• GIVEN PASSAGE
= = = =

You have surely heard about Dietrich Bonhoeffer. Bonhoeffer was one of the famous theologians of the last century and was eliminated by Hitler. Note well the date of his death: 9th April 1945, when the Nazi monster was already in agony and it seems that the order came directly from the top to have him hanged at the camp in Flossenbürg where he was detained. During his imprisonment, he wrote [...] many notes among which there is this one, which is significant and which may seem - at first sight - a bit paradoxical. He said: “God in Christ does not save us by virtue of his omnipotence - otherwise he would remain above, in his prefect transcendence, in his golden horizon - God saves us in Christ by virtue of his impotence, because he enters and takes on also our quality.”

At this point it can be understood also that at the center of the heart of Christianity there is a problem. Certainly, as you see it is an option, an option of faith, to recognize the center of the incarnation, the word that makes itself flesh, flesh that is fragile, transient, weak. And, let’s think of those words, and I’ll only quote a few lines to you from “Il dolore” (“Grief”) by Ungaretti, which he wrote because of the death of his son Antonietto:5

Christ, brother, you who immolate yourself
perennially to rebuild
man humanly
Holy, Holy, Holy6 you who suffer
And it is in this way that brotherhood with us comes about. [...] I would say that all believers and non-believers can take on the subtle, implied component that justifies this Christology of suffering. God does not want to - we can’t say that he can’t, but he doesn’t want to, he does not manage to as the rabbinic tradition says, impede that which is also structurally required. The creature as such must be limited, finite, transient ... [...] Beyond this, in the interior of this incarnation, there is a fundamental dimension which is one that can be put into practice also by us. At the basis there is, as Ungaretti said: “Christ, brother, you who immolate yourself to rebuild man.” There is solidarity. There is love.

And here I would like to remember, above all, a miracle. Usually we look at miracles as if they were magical gestures. Let’s never forget that Christ, instead, requires for them to be done in silence, hiding their spectacular aspect. The miracle I have in mind is that of the leper. Hansen’s disease is an illness like many others, but in the oriental world it is seen as the compendium of all suffering, because it wasn’t only a physical suffering, the flesh that would disintegrate, but it was also a social and moral condemnation. It was an excommunication. The leper had to have committed such a terrible transgression that this is the punishment they received. It was thought to be the most infectious disease - even though that is not true - because of which they had to live separately from the community. The book of Leviticus says that the leper has to signal their presence to others, because it is a polluting presence, and has to shout so that the other would not cross their path. What does Christ do? And this is underlined by the Evangelists. Not only does he go to meet the leper, he goes to speak to him - asking him what he wants - and then Christ touches him and tells him: “I will do it. Be made clean.” (Matthew 8:3). He touches him. You see, it is the gesture of assumption. The gesture of fraternity. The gesture of love. [...]

I’d like to conclude by giving the word to two people, whom I’d ideally summon here, two figures of history, of culture of the last century. Different from each other, one a believer the other a non-believer.

= = = =

• DATASET EXCERPT
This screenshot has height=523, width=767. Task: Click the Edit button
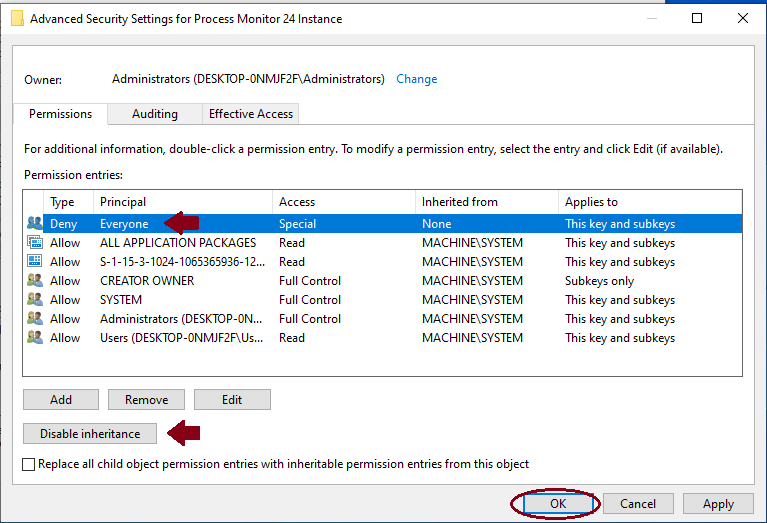(x=232, y=400)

= = = =

• WORK TASK 1
Answer these questions from the passage.
(a) On what date did Bonhoeffer die?
(b) Why did Ungaretti write "Il dolore"?
(c) What words does Christ say to the leper when he touches him?
• WORK TASK 2
Repeat the passage word for word, starting at "I’d like to" and ending at "other a non-believer.".

• TASK OUTPUT 1
(a) 9th April 1945.
(b) He wrote it because of the death of his son Antonietto.
(c) "I will do it. Be made clean." (Matthew 8:3).

• TASK OUTPUT 2
I’d like to conclude by giving the word to two people, whom I’d ideally summon here, two figures of history, of culture of the last century. Different from each other, one a believer the other a non-believer.